▶ [The task] Retype the lines below word for word, leaving out the pictures.
***
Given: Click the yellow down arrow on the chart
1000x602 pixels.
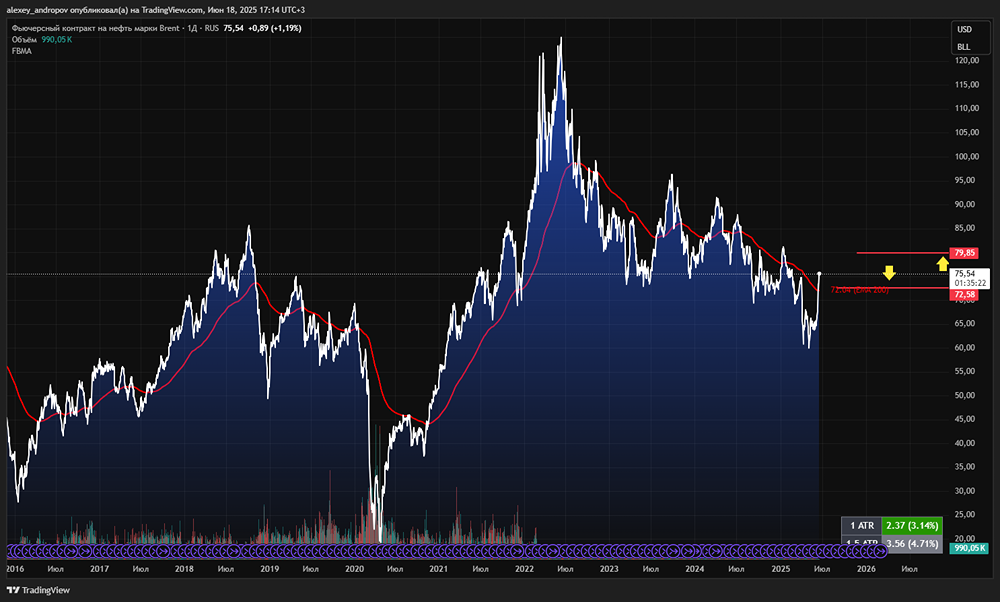Looking at the screenshot, I should (888, 273).
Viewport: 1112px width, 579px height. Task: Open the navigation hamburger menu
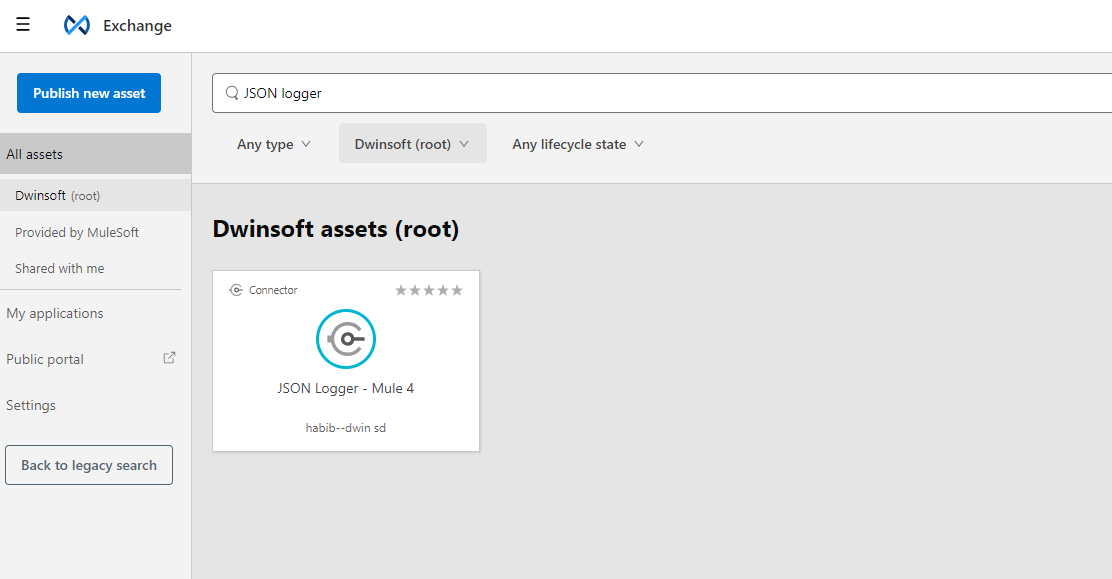[x=22, y=24]
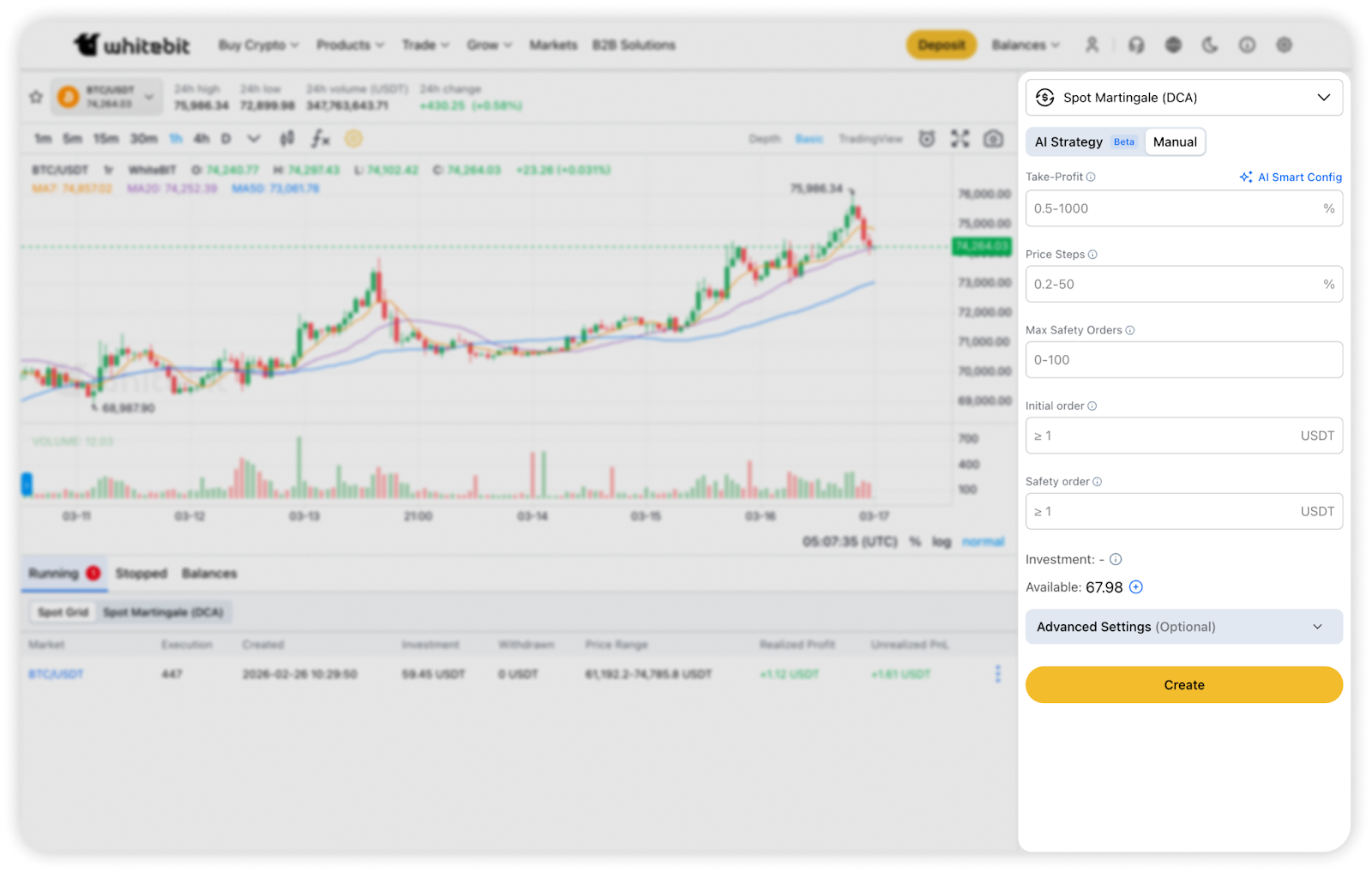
***
▶ [Problem solution]
Given: Click the yellow down arrow on the chart
1000x602 pixels.
Looking at the screenshot, I should (888, 273).
Viewport: 1112px width, 579px height. Task: Open the navigation hamburger menu
[x=22, y=24]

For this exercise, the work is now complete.